Alex Sanchez’s New Gay Y.A. Novel Reimagines a DC Comic Superhero
Author Alex Sanchez (Rainbow Boys, So Hard to Say, Bait) has released his latest coming out romance, You Brought Me The Ocean. Set against the backdrop of the DC universe, You Brought Me The Ocean reimagines the story of DC superhero Aqualad in a queer coming of age tale about first love.
With art by lesbian illustrator Julie Maroh (Blue Is the Warmest Color), the novel follows protagonist Jack Hyde’s journey to discover his own identity as a gay man in his hometown of Truth or Consequences, N.M.
Determined to leave for a college on the coast to meet his yearnings for the ocean, despite his mother’s cautious eye, Jack also wrestles with newfound feelings when he’s attracted to Kenny Liu, captain of the swim team.
When he learns that his glowing blue skin markings give him the ability to manipulate water, Jack dives into two closets: one that hides his sexual identity and one that hides his superpower.
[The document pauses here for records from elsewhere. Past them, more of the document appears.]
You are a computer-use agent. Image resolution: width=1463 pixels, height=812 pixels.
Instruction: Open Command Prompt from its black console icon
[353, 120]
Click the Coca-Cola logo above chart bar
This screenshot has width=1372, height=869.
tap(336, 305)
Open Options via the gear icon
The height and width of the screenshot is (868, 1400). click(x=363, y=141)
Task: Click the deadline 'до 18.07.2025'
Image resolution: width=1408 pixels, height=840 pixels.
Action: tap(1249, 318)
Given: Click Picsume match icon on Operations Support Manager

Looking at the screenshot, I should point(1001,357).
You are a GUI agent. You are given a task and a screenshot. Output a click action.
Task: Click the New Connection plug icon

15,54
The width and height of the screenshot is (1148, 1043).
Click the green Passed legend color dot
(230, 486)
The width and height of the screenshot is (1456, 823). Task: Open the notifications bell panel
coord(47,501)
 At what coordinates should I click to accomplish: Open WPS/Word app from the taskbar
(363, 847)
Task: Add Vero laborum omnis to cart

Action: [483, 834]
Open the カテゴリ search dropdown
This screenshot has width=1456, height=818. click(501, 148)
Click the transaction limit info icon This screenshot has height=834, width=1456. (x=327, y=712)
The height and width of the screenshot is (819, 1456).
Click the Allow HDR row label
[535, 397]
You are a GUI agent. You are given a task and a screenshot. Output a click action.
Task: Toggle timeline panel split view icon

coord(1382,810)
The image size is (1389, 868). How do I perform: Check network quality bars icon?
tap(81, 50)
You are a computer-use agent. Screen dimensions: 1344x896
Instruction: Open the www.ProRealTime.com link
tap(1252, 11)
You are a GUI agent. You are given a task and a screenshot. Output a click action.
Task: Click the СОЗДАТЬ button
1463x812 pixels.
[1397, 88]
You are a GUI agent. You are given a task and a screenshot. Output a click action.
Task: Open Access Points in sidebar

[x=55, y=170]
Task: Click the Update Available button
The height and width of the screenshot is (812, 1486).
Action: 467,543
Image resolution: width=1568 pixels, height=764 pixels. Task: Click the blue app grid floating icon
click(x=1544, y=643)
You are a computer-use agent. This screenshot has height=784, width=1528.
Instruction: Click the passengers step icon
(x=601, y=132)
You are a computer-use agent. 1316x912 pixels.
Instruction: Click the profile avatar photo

As his budding romance with Kenny remains hidden from family and his best friend Maria, Jack begins a new path of self-discovery — one that leads him to new territories.
That Advocate sat down with Sanchez, himself a gay immigrant from Mexico. Today, May 30, he is speaking on a panel at BookCon. Find out more information at BookCon.com.
The Advocate: As a writer, what was the impetus for the story?
Alex Sanchez: When DC invited me to pitch a graphic novel idea, I asked myself: What’s the superhero story I wish I could’ve read while I was growing up? That was my launch point. From there, the story of a teen boy discovering his super powers, exploring his sexuality, and risking love with another boy rocketed off.
How does Jake’s “fish out of water” storyline in his hometown at the beginning mirror your own experiences as a teenager?
AS: I always felt different growing up. On one hand, as an immigrant who didn’t speak English and got picked on for being Mexican. Also as a quiet, gentle boy (my favorite story was Ferdinand, the bull who preferred to smell flowers rather than fight). And I also felt different as a boy who got crushes on boys while other boys were crushing on girls.
Jake’s yearning for the ocean is a large pillar in the story. Why did you choose the ocean?
AS: From the time I was little, the ocean always called to me in both dreams and waking life. During my teen years my mom bought me scuba lessons and the sea became my refuge. Underwater I felt at peace. Plus, there was an added attraction: Because the Virginia waters were so murky, while my dive mates and I swam we had to keep track of each other by choosing a “buddy” and holding hands. I loved it!
What is it about the fantasy genre that fascinates you as a writer and reader?
AS: We have moments when we want to step out of ordinary reality and into a different world. That’s the appeal of fantasy–to leave behind the way things are and travel to a world that could be. The challenge (and fun) for a writer is to make that fantasy world so believable that readers will experience the inhabitants and places as though they truly exist.
Can you explain the metaphor of Jake’s powers or self-empowerment being parallel to his search for identity?
AS: Queer people, like superheroes, can feel we have to live a double life, keeping our true identity secret and hiding who we fully are. Jake gets hit on both counts—because of his special powers and his sexuality. By coming out in both arenas, he claims his greatest power: to be the unique and special person he was born to be. Hopefully Jake’s story will remind readers, regardless of their sexuality or gender identity, that’s the journey for each of us.